By Jennifer Stranges

Headshot of Dr. Matthew Muller

Dr. Matthew Muller

A sweeping national survey is tracking whether and how often adverse events occur after COVID-19 vaccination, offering critical insight as immunization campaigns intensify and new vaccines are approved for use in Canada.

The study, led by the Canadian National Vaccine Safety (CANVAS) Network, a national platform that monitors vaccine safety, aims to enrol 300,000 participants for each Health Canada-approved vaccine. The participants will be residents of B.C., Yukon, Alberta, Ontario, Quebec, Nova Scotia and P.E.I. St. Michael’s Hospital, part of the  Unity Health Toronto network, is the lead site for CANVAS in Ontario.

The study comes as Canada’s mass-vaccination campaign ramps up after supply chain delays and provinces and territories expand their immunization efforts.

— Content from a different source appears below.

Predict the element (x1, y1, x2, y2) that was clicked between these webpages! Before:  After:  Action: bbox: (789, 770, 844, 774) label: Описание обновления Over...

“These are new vaccines and it is critically important to monitor what happens when millions of Canadians are vaccinated over a prolonged period of time,” said Dr. Matthew Muller, Medical Director of Infection Prevention and Control at St. Michael’s Hospital, and Ontario lead for the CANVAS Covid-19 vaccine project.

“This will help use be absolutely sure that there are not any unanticipated side effects from these vaccines. Ongoing monitoring for side effects in large numbers of vaccinated Canadians is critical to reassuring the public that these vaccines are safe and to encourage everyone to be vaccinated.”

Study participants will be asked to complete online surveys eight days after they receive the first COVID-19 vaccine, another eight days after the second dose – if they receive one – and then a final survey six months after that. The surveys will collect basic demographics data and information about illnesses since the participant’s most recent dose.

Researchers will also enrol a control group of approximately 50,000 unvaccinated participants to complete surveys. These non-vaccinated participants will help the researchers understand how common certain symptoms are in the general population.  For example, if five per cent of unvaccinated participants had moderately severe headaches in the previous week and three per cent of people have a moderately severe headache within a week of being vaccinated, this would provide reassuring data that these headaches are not due to vaccination.

The CANVAS Network, launched over 10 years ago, conducts active safety surveillance for pandemic vaccines, such as the H1N1 influenza vaccine in 2009, seasonal influenza vaccines and other new vaccines to inform public health authorities about their safety.

“Tracking vaccine safety is a critically important task which CANVAS conducts for many vaccines,” says BC Children’s Hospital investigator Dr. Julie Bettinger, lead investigator for the CANVAS network. “We are massively scaling up this work to find out whether and how often any adverse reactions occur after a COVID-19 vaccination.”

The Canadian Institutes of Health Research and the Public Agency of Canada provided funding for the COVID-19 vaccines safety web survey project, which, as well as the five CANVAS sites, includes public health collaborators from four provinces and territories and the Canadian Immunization Research Network, a research network, of which CANVAS is a part.

Canadians interested in enrolling in the study can visit canvas-covid.ca to learn more.

“We believe CANVAS will continue to show that the currently approved vaccines are safe, but it is critically important that we make no assumptions and get the best possible data to confirm that each and every vaccine offered to Canadians is safe – and you can help us,” Dr. Muller said.